蛋白質前萃率（R，%）=（上層溶液蛋白質的含量/原料中蛋白質含量）×100

每次單因素實驗時依次僅改變一個變量，依次改變反膠團含水量W0、表面活性劑濃度、料液比、溫度、緩沖液pH、鹽濃度、時間進行單因素實驗。并根據單因素結果選取4因素3水平進行正交實驗，因素水平表如表1所示。

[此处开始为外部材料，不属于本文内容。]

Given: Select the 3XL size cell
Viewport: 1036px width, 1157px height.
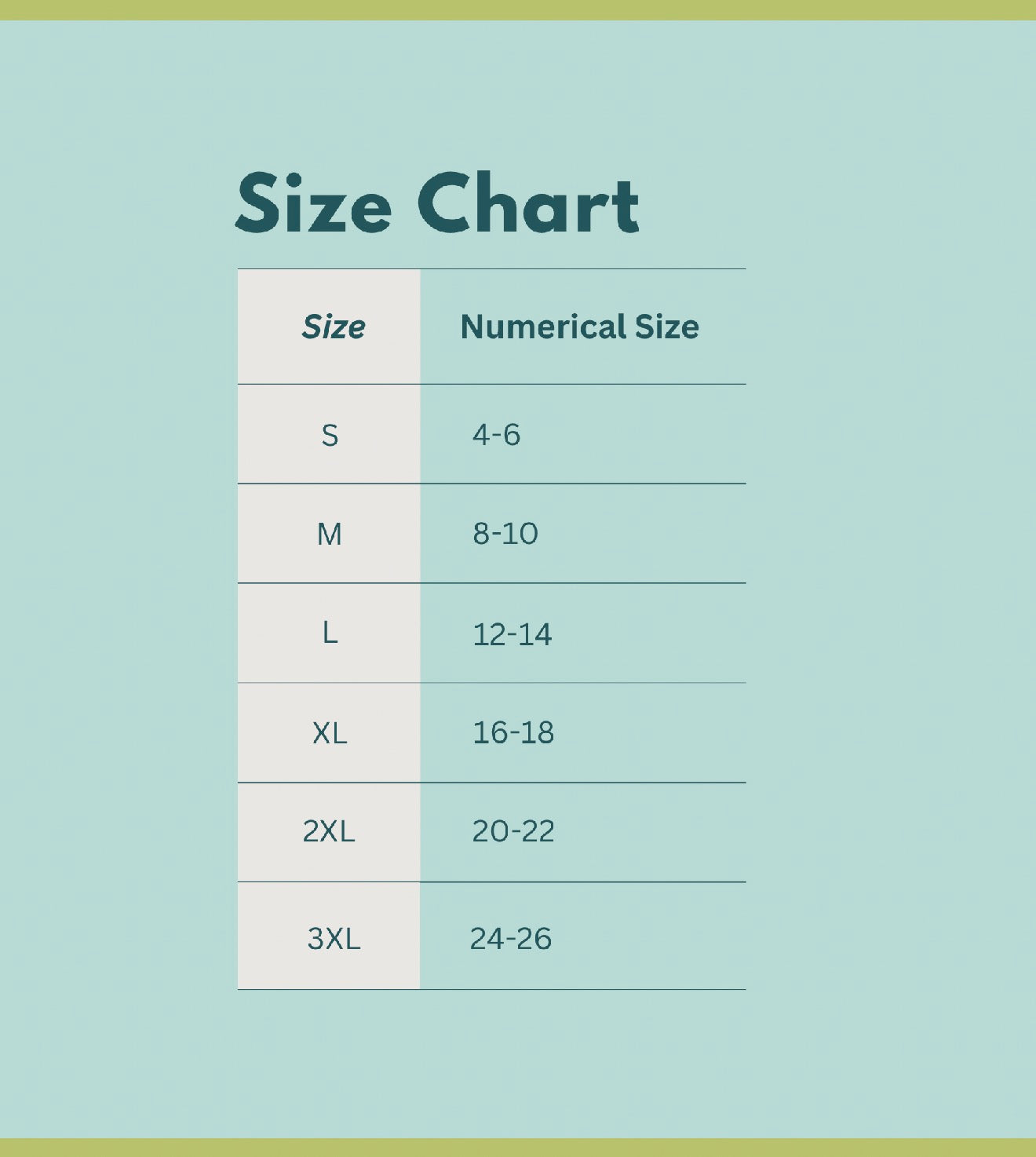Looking at the screenshot, I should click(x=334, y=938).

表1 前萃取因素水平表Table 1 Factors and levels of forward extraction orthogonal test

1.2.5 蛋白質后萃實驗 將20m L前萃液加入等體積的不同濃度（0.6、0.8、1.0、1.2、1.4mol/L）的KCl的緩沖溶液（NaH2PO4-Na2HPO4配制）（pH=6.5、7、7.5、8、8.5、9.0），在恒溫振蕩培養器中以不同溫度（25、30、35、40、45、50℃）相同速度振蕩不同時間（30、40、50、60、70、80min）。然后將上述溶液置于離心機中，在4000r/m in下離心10m in，分液漏斗分層后取下層水相凱氏定氮法測定蛋白質含量［11］。

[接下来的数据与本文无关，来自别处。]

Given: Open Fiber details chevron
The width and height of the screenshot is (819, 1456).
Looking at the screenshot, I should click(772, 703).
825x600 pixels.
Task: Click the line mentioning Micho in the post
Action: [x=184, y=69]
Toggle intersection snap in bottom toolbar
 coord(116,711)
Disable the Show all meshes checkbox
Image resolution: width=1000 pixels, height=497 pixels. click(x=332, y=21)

蛋白質后萃率（R，%）=（水相中蛋白質含量/反膠束溶液中蛋白質含量）×100

蛋白質總提取率（%）=（前萃率×后萃率）×100

每次單因素實驗時依次僅改變一個變量，實驗時依次改變鹽濃度、緩沖液pH、時間、溫度進行單因素實驗。并根據單因素結果選取4因素3水平進行正交實驗，因素水平表如表2所示。

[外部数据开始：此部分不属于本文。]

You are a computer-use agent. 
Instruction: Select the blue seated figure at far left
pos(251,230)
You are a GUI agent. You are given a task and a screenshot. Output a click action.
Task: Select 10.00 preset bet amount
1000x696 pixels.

表2 后萃取因素水平表Table 2 Factors and levels of backward extraction orthogonal test

1.3 數據分析

數據分析采用SPSS 17.0軟件進行分析。

2 結果與討論

經測定，葵花粕原料中蛋白質和水分含量分別為42.67%、3.84%。

2.1 葵花蛋白前萃實驗

2.1.1 W0對蛋白質前萃率的影響 由圖1可以看出，隨著W0的增大，蛋白質的前萃率呈現先增大后減小的趨勢，當W0達到26時，前萃率達到最大值。W0的增大意味著反膠團直徑的增大，當反膠團直徑與蛋白質大小近似時，蛋白質才可以增溶到反膠團中，實現蛋白質的萃取［12］。因此，本實驗選取W0=26進行后續實驗。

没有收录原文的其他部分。